-------- SUPPLIED RECORDS
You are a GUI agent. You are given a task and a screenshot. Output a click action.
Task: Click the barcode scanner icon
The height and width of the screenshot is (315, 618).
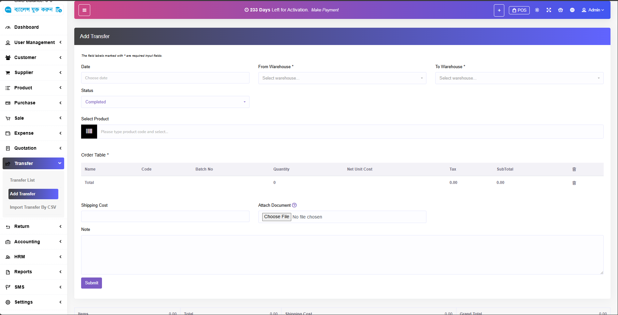pos(89,131)
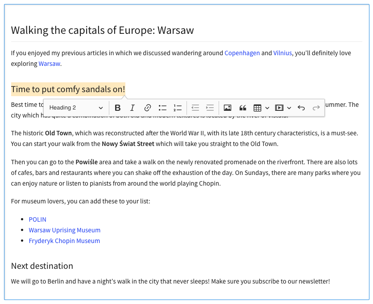Image resolution: width=373 pixels, height=304 pixels.
Task: Place cursor in the Next destination heading
Action: (42, 266)
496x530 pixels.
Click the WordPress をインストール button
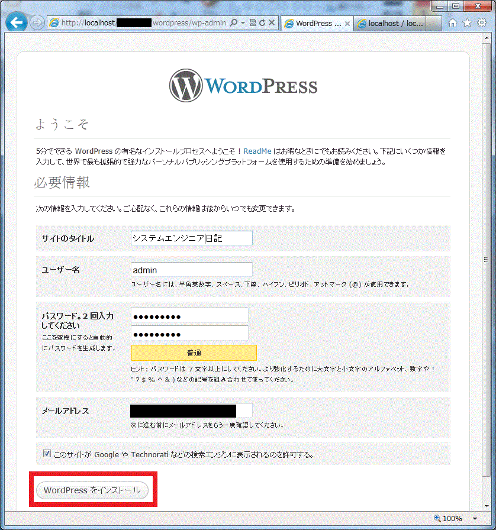click(x=92, y=490)
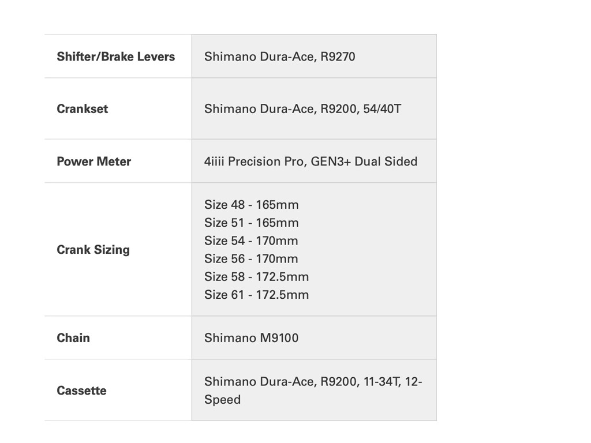Select the Size 58 - 172.5mm line
The width and height of the screenshot is (591, 443).
(x=256, y=276)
----------------
### PROBLEM REQUIREMENTS
The lines to be transcribed are those from the first line of the data above through the line holding "496x530 pixels.", inclusive; copy them exactly and only, leaving out the pictures.

### REPLY
You are a GUI agent. You are given a task and a screenshot. Output a click action.
Task: Click the barcode scanner icon
The height and width of the screenshot is (315, 618).
pos(89,131)
Image resolution: width=373 pixels, height=304 pixels.
Task: Place cursor in the Next destination heading
Action: (42, 266)
496x530 pixels.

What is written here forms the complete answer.